Duplicate the rows below word for word, starting at the line that contains "Where should I click to: Click" and ending at the line that contains "Looking at the".

** BEGIN Supplied records **

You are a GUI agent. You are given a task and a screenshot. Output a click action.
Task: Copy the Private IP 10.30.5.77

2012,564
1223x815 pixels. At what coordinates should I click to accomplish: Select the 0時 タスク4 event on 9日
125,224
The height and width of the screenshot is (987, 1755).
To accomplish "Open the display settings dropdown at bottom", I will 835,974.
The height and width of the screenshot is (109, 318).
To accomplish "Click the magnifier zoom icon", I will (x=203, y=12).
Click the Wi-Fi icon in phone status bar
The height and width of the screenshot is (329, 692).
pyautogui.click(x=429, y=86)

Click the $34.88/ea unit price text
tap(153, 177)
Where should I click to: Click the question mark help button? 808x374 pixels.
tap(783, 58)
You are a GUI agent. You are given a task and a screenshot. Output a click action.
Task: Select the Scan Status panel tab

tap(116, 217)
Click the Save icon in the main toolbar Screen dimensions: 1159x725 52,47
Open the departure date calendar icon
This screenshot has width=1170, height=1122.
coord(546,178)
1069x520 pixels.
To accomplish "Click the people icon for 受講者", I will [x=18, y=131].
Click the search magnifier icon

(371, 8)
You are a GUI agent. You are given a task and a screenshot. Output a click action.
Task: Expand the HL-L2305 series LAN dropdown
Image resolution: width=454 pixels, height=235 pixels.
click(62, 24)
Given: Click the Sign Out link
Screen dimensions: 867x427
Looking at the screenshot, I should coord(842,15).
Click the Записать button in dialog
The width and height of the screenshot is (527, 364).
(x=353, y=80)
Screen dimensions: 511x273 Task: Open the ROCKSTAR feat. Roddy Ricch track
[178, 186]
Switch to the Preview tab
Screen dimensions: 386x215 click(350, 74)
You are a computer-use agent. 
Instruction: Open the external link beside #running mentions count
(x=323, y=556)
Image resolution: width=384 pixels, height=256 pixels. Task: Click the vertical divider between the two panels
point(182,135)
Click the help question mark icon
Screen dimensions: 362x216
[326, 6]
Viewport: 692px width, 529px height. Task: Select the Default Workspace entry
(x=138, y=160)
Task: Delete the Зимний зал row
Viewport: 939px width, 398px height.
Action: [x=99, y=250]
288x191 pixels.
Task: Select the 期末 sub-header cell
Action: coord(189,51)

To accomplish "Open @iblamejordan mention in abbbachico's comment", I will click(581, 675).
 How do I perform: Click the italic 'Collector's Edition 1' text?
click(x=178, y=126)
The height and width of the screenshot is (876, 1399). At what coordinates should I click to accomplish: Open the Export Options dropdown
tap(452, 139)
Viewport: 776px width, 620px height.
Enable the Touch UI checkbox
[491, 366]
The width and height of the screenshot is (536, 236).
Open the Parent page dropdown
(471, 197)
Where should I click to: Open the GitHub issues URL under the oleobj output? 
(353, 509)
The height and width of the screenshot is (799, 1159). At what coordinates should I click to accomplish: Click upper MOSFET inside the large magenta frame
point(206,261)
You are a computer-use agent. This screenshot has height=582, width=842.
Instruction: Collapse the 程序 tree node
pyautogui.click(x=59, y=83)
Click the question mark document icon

** END Supplied records **

- _Written answer_
Where should I click to: Click the question mark help button? 808x374 pixels.
tap(783, 58)
You are a GUI agent. You are given a task and a screenshot. Output a click action.
Task: Select the Scan Status panel tab

tap(116, 217)
Click the Save icon in the main toolbar Screen dimensions: 1159x725 52,47
Open the departure date calendar icon
This screenshot has width=1170, height=1122.
coord(546,178)
1069x520 pixels.
To accomplish "Click the people icon for 受講者", I will [x=18, y=131].
Click the search magnifier icon

(371, 8)
You are a GUI agent. You are given a task and a screenshot. Output a click action.
Task: Expand the HL-L2305 series LAN dropdown
Image resolution: width=454 pixels, height=235 pixels.
click(62, 24)
Given: Click the Sign Out link
Screen dimensions: 867x427
Looking at the screenshot, I should coord(842,15).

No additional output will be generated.